[[ Records supplied open ]]
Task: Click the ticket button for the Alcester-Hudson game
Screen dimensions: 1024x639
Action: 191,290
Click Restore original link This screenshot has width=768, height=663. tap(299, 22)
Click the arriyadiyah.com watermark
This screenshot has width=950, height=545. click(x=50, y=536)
[[ Records supplied closed ]]
[[ Records supplied open ]]
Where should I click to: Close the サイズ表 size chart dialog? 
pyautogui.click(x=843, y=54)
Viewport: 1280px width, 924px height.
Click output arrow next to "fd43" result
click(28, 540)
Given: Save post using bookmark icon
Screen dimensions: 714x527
[[ Records supplied closed ]]
[[ Records supplied open ]]
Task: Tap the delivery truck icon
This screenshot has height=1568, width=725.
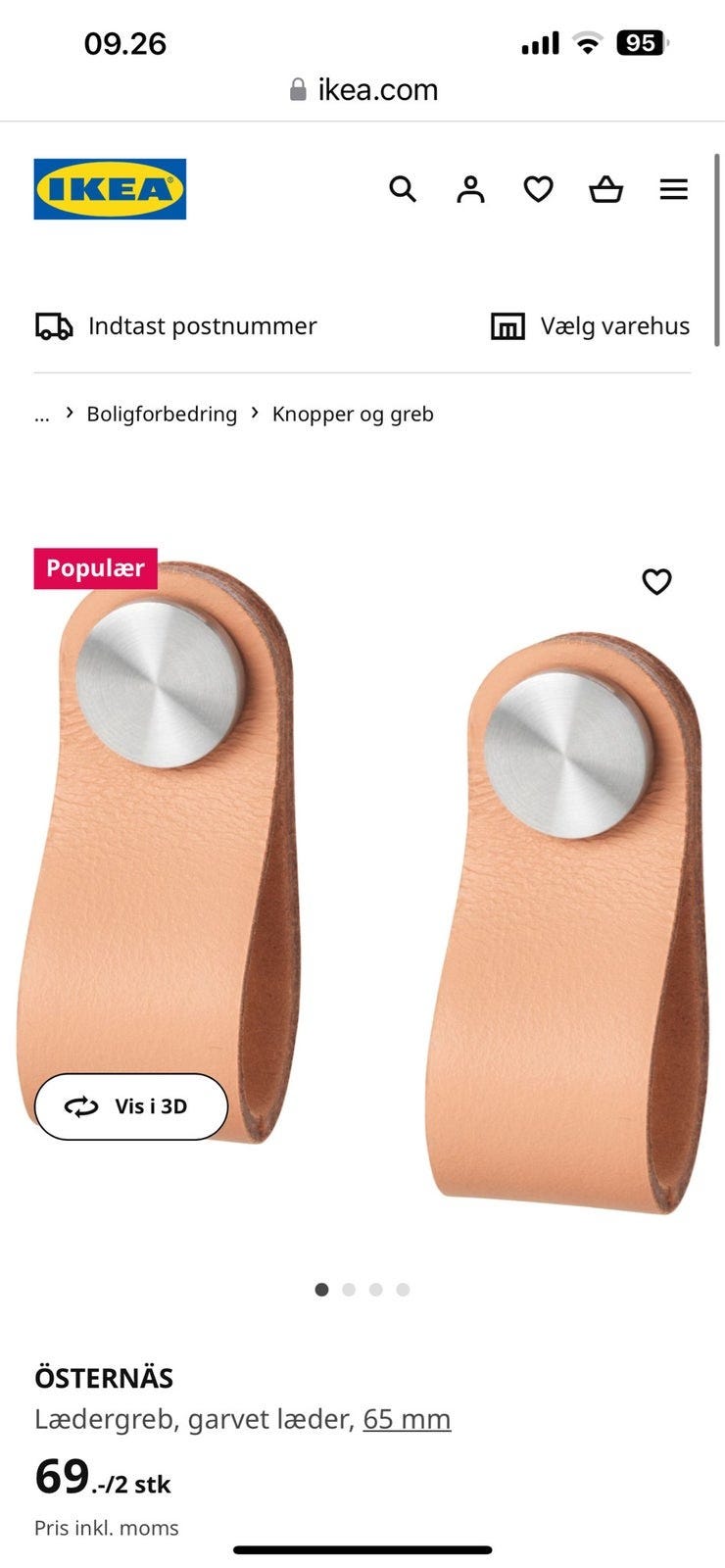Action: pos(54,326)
[[ Records supplied closed ]]
# Exercise instructions:
Retype only the lines above between the line with "Viewport: 1280px width, 924px height." and the line with "Screen dimensions: 714x527", counting those two lines as well, and keep every character as it is.

# Task result:
Viewport: 1280px width, 924px height.
Click output arrow next to "fd43" result
click(28, 540)
Given: Save post using bookmark icon
Screen dimensions: 714x527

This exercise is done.